LINEAR ALGEBRA AND FUNCTIONAL ANALYSIS IN QUANTUM MECHANICS: FUNDAMENTAL THEORY AND APPLICATION EXPANSION

Abstract

This study investigates the foundational and applied roles of linear algebra and functional analysis in quantum mechanics, employing a mixed-methods design that integrates qualitative conceptual analysis with quantitative simulations. The methodology combined literature synthesis of recent works (2018–2022), mathematical modeling of eigenvalue problems, and computational simulations within Hilbert spaces to validate theoretical constructs.

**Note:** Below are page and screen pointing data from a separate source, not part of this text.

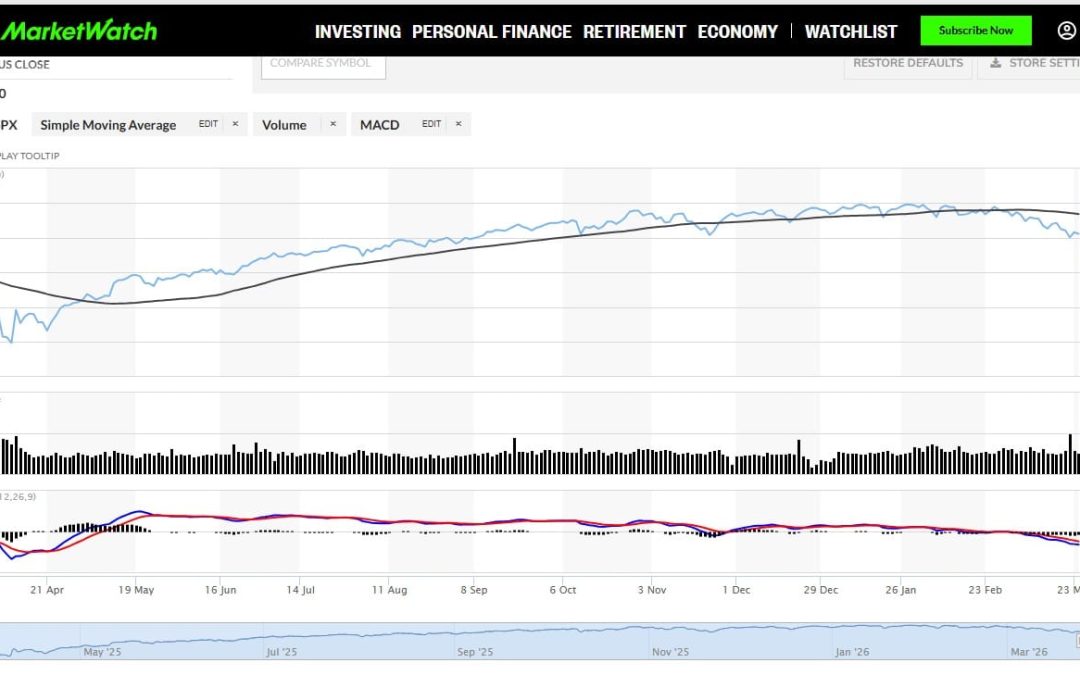Click the download icon beside Store Settings
The height and width of the screenshot is (675, 1080).
coord(995,62)
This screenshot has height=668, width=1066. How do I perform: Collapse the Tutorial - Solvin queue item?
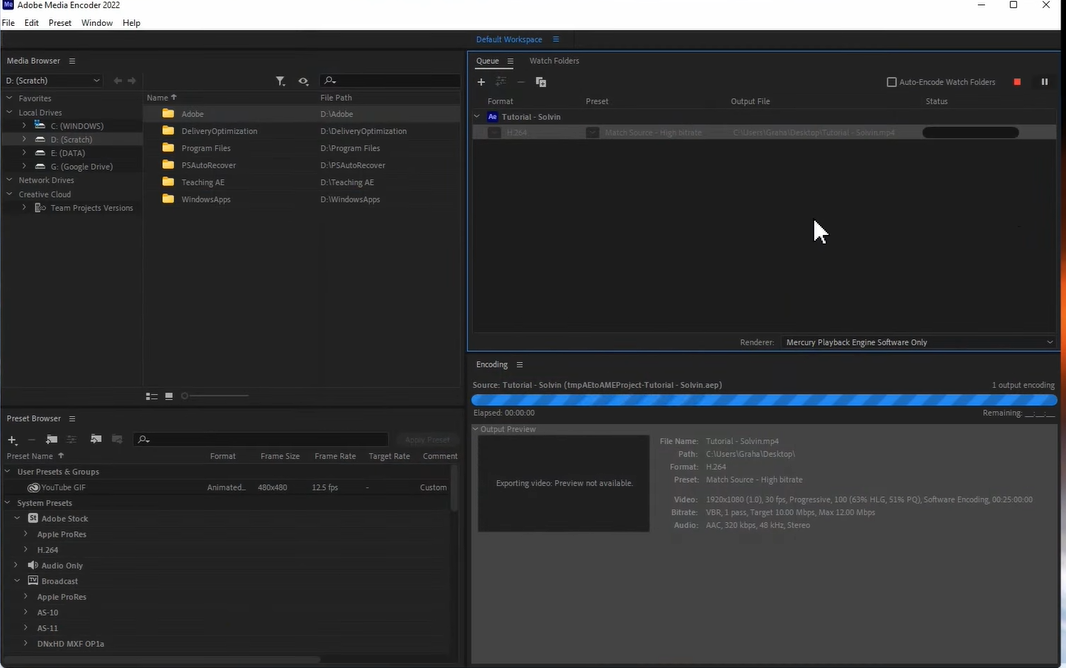(x=477, y=117)
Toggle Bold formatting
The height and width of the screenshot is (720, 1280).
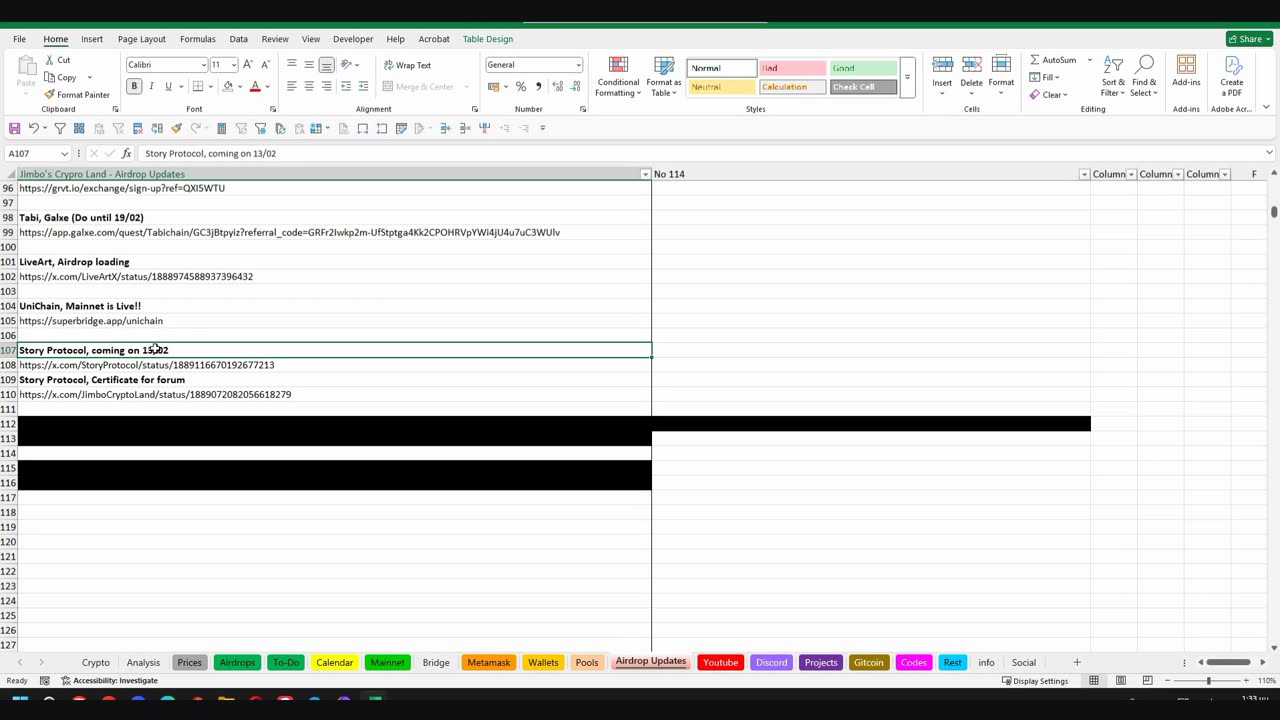coord(134,86)
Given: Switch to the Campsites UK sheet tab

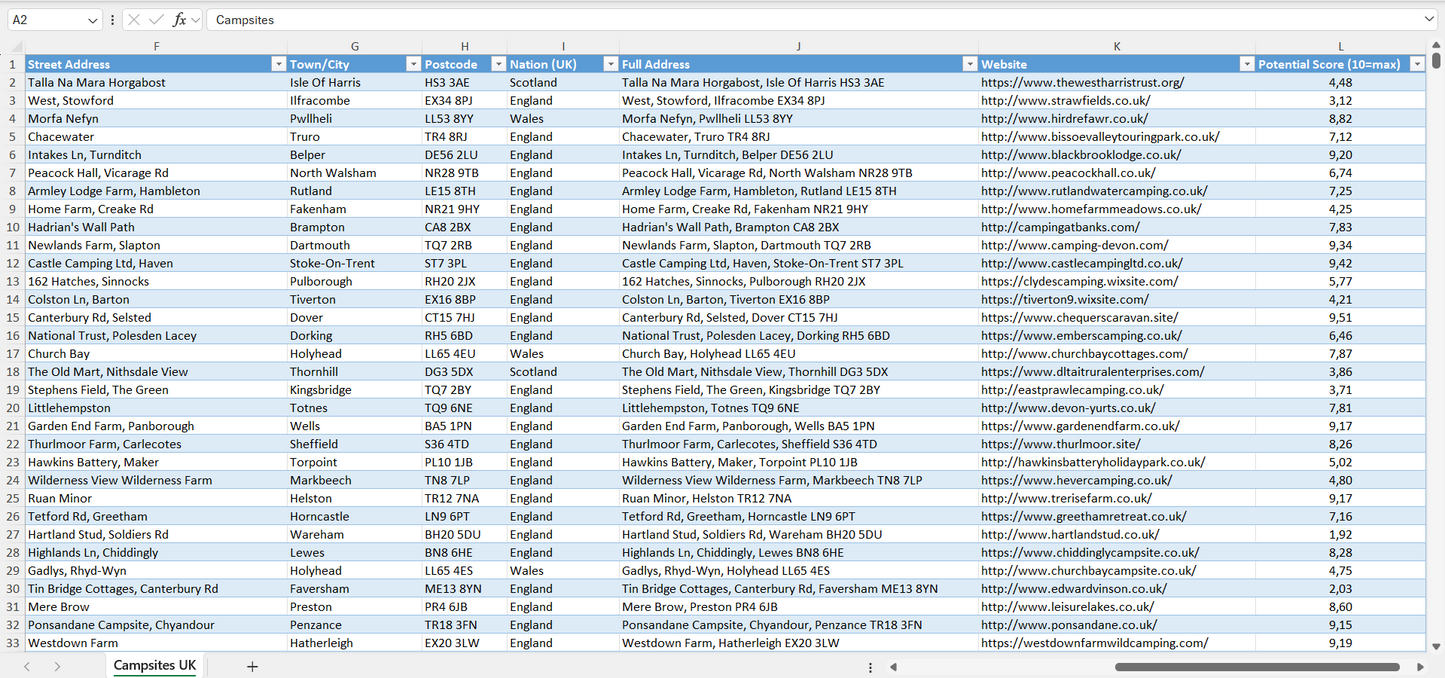Looking at the screenshot, I should (154, 665).
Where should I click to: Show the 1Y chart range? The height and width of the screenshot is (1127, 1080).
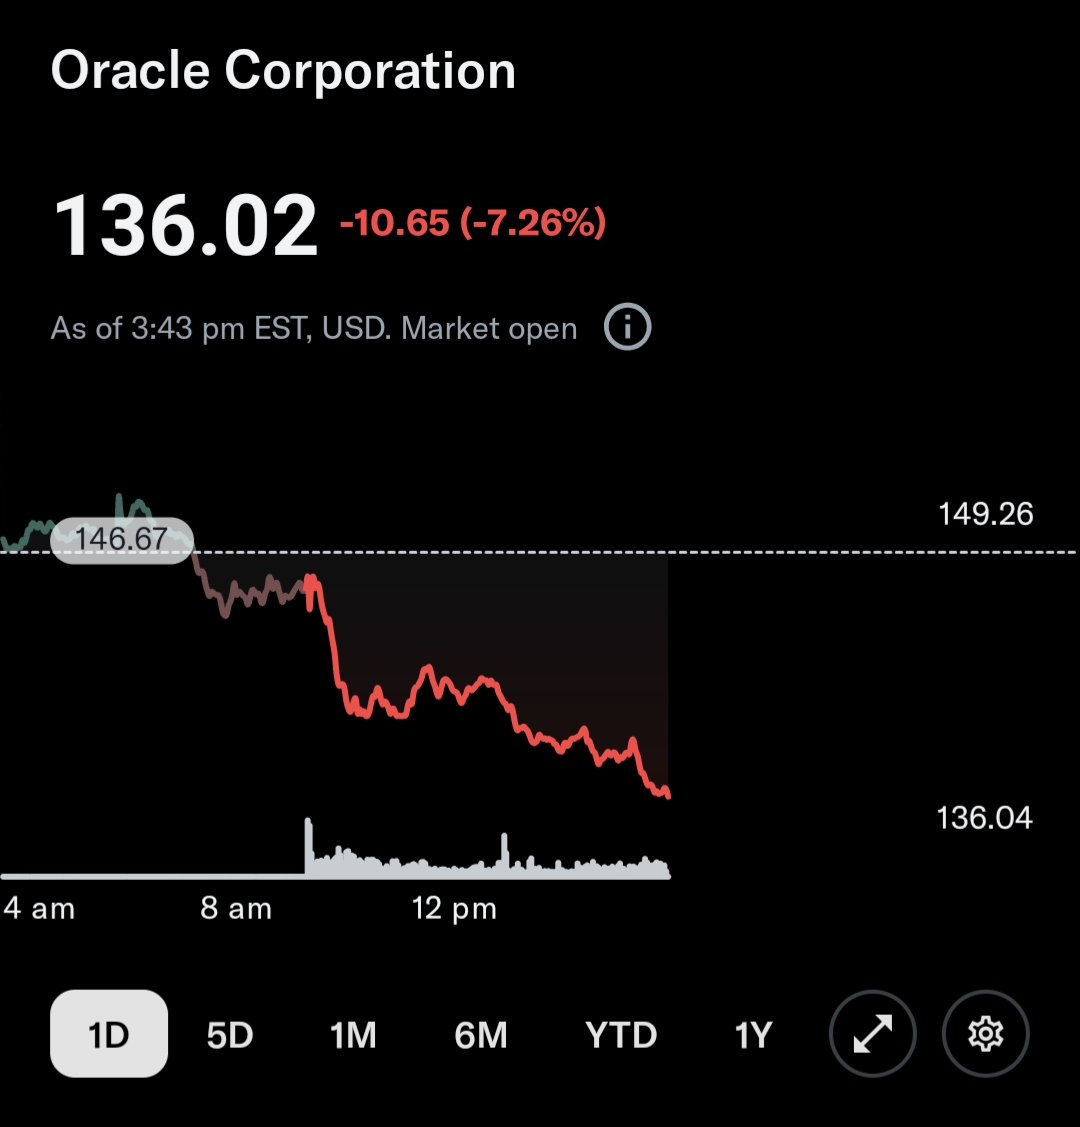tap(753, 1035)
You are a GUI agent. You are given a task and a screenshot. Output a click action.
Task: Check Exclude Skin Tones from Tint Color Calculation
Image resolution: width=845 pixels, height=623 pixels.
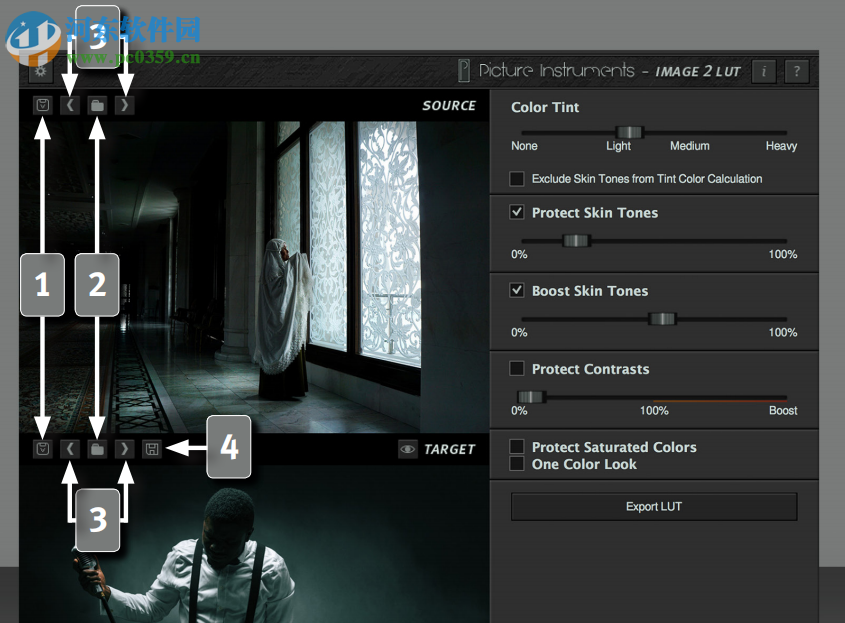(x=516, y=179)
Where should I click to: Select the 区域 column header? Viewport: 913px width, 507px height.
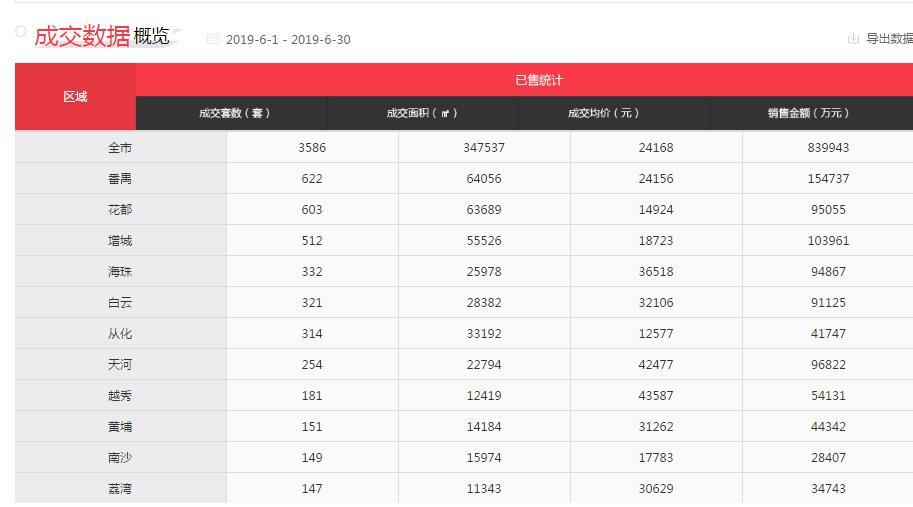[x=75, y=97]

The results demonstrated that linear algebra provides the structural basis for representing quantum states, operator norms, and matrix formulations, while functional analysis extends these principles to infinite-dimensional spaces, spectral decompositions, and unbounded operators. Tables presented comprehensive datasets, including eigenvalue distributions, operator convergence, and density matrix approximations, whereas figures offered multidimensional visualizations through line, bar, scatter, and pie charts. Together, these outputs revealed that functional analytic methods are indispensable in understanding spectral behavior and operator stability, while linear algebra underpins computational frameworks for quantum algorithms and quantum information processing. The discussion established that this synergy not only consolidates the mathematical rigor of quantum mechanics but also advances practical innovations such as quantum error correction, quantum machine learning, and operator-based quantum algorithms. The study concludes that linear algebra and functional analysis are complementary frameworks that enable both deeper theoretical insights and application-driven progress in quantum mechanics, underscoring their continuing importance in research, pedagogy, and technology development.